Le fondement juridique des tarifs douaniers

Le président Trump s’appuie de nouveau sur l’IEEPA. Le décret stipule que les tarifs douaniers réciproques sont imposés en réponse à « [traduction libre] une urgence nationale résultant de conditions reflétées par des déficits annuels importants et persistants de la balance commerciale des États-Unis ».

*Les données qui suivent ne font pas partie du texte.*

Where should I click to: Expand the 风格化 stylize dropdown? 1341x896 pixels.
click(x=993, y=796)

Un bref répit pour le Canada?

Le décret du 2 avril laisse le Canada dans une position presque identique à celle qu’il occupait à l’égard des tarifs douaniers américains le 1er avril. La plupart des marchandises originaires du territoire d’un pays ACEUM continuent d’être à l’abri des tarifs douaniers, mais les principaux secteurs manufacturiers – l’acier, l’aluminium et l’automobile – sont très exposés. Les exportations canadiennes – plus particulièrement le bois d’œuvre – restent également visées par des enquêtes en cours au titre de l’article 232, et l’administration Trump a menacé d’ouvrir des enquêtes au titre de l’article 232 sur d’autres exportations clés pour le Canada, notamment les produits pharmaceutiques.

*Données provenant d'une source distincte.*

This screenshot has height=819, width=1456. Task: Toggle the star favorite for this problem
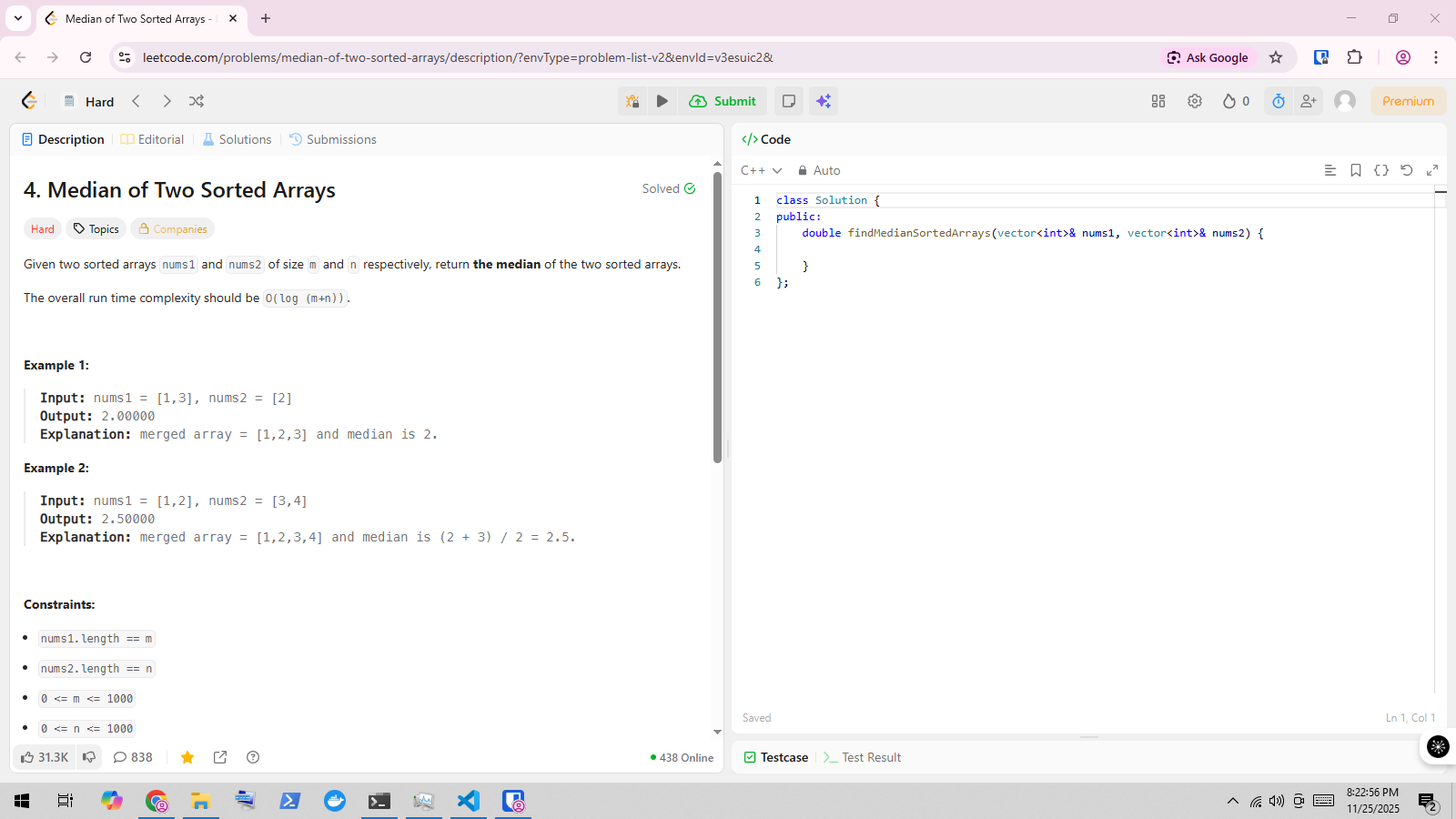coord(187,757)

Le fait que les exportations canadiennes aient été largement épargnées par le décret du 2 avril suggère que les importations américaines au Canada sont moins susceptibles de faire l’objet de tarifs de représailles supplémentaires à court terme, à l’exception du contenu américain se trouvant dans les automobiles pour lequel le Canada a annoncé des tarifs de représailles le 3 avril en réponse aux tarifs douaniers américains au titre de l’article 232 sur l’automobile. Quoi qu’il en soit, on peut encore s’attendre à ce que d’autres mesures commerciales perturbatrices soient prises au cours des prochains mois.

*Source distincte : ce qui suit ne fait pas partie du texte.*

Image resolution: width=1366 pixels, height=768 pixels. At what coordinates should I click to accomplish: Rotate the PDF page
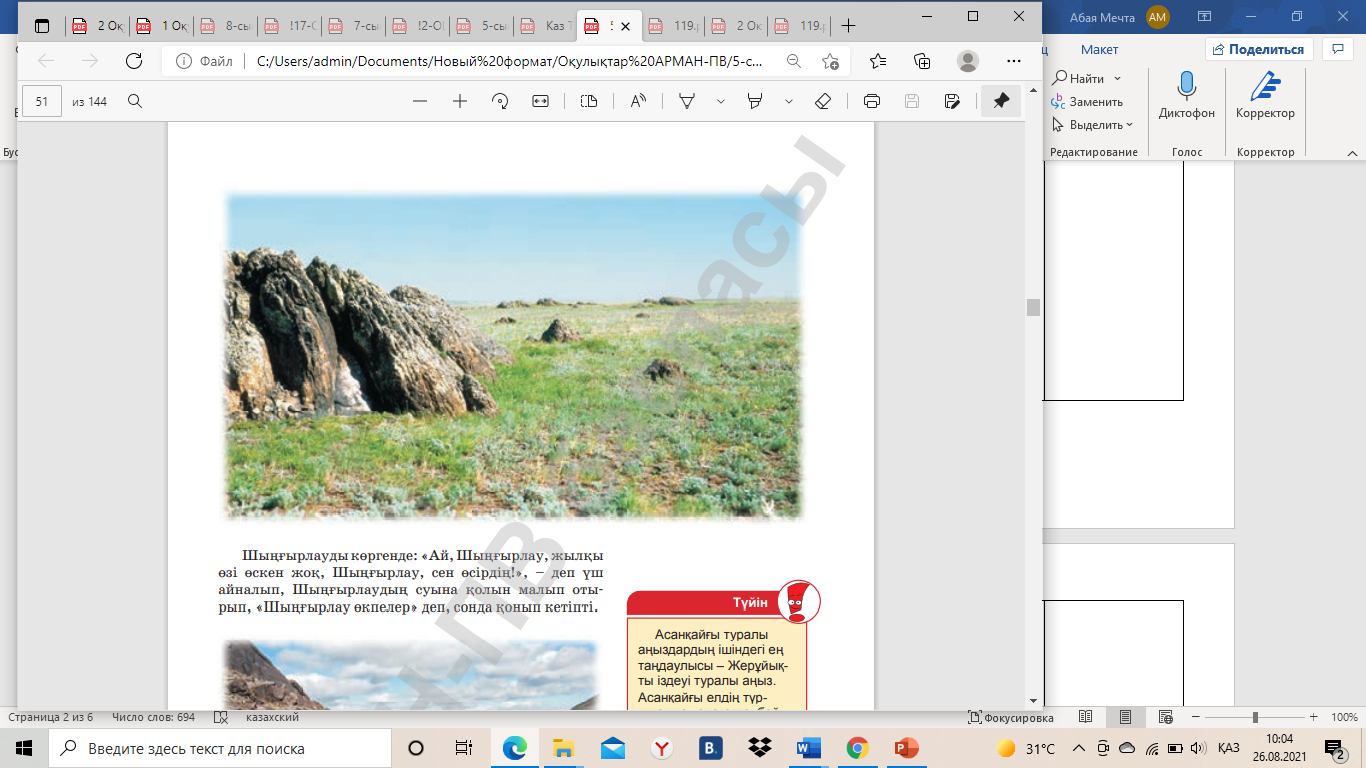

Par ailleurs, on ne sait pas si, en ce qui concerne les marchandises admissibles à titre de marchandises originaires du territoire d’un pays ACEUM, le maintien de l’« exemption » des tarifs douaniers au titre de l’IEEPA indique que l’administration américaine a comme stratégie à long terme de renégocier l’ACEUM à des conditions encore plus avantageuses pour les États-Unis, ou s’il reflète simplement le fait que l’administration américaine a pris conscience que l’imposition de tarifs douaniers sur toutes les marchandises issues des chaînes d’approvisionnement nord-américaines, qui sont profondément intégrées, et les vastes mesures de représailles que le Canada et le Mexique prendraient en conséquence seraient beaucoup trop pénibles économiquement pour les consommateurs américains et politiquement pour les Républicains.